§ **Extracted information**:
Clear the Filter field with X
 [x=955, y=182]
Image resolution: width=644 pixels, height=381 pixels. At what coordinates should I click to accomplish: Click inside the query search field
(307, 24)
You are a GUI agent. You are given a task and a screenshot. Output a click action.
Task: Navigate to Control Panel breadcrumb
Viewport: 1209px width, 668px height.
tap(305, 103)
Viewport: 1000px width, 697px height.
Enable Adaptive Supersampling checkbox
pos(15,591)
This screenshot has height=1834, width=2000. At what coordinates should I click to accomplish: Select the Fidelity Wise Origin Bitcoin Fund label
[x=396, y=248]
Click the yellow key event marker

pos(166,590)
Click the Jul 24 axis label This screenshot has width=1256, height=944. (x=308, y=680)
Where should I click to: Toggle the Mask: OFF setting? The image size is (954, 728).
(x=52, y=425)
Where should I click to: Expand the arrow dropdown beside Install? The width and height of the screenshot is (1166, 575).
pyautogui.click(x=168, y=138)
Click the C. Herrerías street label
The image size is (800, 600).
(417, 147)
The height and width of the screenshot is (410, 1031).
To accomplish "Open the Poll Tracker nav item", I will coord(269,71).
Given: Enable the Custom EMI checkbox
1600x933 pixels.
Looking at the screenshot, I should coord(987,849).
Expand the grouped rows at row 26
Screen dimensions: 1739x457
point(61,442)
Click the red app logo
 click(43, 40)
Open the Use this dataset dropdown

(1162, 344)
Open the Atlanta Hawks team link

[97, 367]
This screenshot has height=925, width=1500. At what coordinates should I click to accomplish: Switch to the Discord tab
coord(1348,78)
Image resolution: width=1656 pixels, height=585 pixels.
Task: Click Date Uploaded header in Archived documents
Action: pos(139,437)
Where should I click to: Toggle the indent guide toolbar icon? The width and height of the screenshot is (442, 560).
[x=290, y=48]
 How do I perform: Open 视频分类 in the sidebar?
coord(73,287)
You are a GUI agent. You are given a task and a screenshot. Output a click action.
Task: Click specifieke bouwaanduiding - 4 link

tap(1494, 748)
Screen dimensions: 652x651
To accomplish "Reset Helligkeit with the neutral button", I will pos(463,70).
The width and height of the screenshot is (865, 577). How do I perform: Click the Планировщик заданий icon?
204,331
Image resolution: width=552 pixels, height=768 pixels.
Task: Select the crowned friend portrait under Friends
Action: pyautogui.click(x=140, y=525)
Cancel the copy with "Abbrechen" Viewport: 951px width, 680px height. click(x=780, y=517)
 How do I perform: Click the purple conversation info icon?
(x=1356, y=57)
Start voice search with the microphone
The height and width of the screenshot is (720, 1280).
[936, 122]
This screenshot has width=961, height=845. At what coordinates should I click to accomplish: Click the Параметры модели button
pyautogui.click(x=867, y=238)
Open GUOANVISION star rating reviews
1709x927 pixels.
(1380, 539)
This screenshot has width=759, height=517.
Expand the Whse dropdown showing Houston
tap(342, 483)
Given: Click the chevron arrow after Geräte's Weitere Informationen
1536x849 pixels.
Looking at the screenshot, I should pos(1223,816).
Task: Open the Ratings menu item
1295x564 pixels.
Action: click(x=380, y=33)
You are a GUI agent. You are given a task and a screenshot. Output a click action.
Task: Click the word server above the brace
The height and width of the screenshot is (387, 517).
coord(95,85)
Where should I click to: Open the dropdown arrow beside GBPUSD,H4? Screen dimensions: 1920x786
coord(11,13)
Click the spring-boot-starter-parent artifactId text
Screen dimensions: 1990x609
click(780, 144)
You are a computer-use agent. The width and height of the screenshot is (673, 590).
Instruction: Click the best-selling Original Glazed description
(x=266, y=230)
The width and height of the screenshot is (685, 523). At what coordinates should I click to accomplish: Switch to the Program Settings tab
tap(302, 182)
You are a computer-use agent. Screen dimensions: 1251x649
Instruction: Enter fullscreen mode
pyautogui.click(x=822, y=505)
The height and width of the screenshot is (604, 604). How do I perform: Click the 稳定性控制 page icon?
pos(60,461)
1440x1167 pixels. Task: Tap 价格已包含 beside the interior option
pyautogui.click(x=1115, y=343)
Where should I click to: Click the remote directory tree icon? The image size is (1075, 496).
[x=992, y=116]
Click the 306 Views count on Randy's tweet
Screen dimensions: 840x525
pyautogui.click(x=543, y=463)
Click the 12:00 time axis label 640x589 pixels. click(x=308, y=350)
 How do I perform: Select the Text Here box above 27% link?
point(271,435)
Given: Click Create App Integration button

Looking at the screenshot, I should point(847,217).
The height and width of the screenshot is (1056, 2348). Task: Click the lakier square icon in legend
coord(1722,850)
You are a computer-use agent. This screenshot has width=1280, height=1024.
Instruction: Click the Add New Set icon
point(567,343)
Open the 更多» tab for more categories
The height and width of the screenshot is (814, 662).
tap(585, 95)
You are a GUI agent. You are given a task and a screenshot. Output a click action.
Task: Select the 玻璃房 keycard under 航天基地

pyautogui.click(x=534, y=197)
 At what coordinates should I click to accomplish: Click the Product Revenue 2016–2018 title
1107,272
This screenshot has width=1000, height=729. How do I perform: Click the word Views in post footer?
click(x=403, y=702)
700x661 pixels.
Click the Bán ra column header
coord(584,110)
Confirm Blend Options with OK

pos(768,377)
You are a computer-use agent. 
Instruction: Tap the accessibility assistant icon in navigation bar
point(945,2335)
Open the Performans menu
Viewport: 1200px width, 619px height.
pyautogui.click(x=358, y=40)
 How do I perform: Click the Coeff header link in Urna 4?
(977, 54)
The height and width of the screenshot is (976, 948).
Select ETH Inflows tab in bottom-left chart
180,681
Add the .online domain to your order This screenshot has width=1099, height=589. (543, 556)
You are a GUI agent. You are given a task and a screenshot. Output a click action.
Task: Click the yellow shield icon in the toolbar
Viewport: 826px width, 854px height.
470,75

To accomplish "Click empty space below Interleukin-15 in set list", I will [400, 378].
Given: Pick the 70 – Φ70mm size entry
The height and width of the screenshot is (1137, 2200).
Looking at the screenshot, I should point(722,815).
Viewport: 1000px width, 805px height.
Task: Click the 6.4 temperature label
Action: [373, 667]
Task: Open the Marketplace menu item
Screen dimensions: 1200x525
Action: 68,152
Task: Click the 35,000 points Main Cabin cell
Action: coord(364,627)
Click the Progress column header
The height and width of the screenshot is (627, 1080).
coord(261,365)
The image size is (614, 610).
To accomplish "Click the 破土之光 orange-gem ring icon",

§ **About this task**: From the data above, pick out each line containing "item" and copy it.

§ **Exercise output**:
To accomplish "Open the Poll Tracker nav item", I will coord(269,71).
Task: Open the Ratings menu item
Task: Open the Marketplace menu item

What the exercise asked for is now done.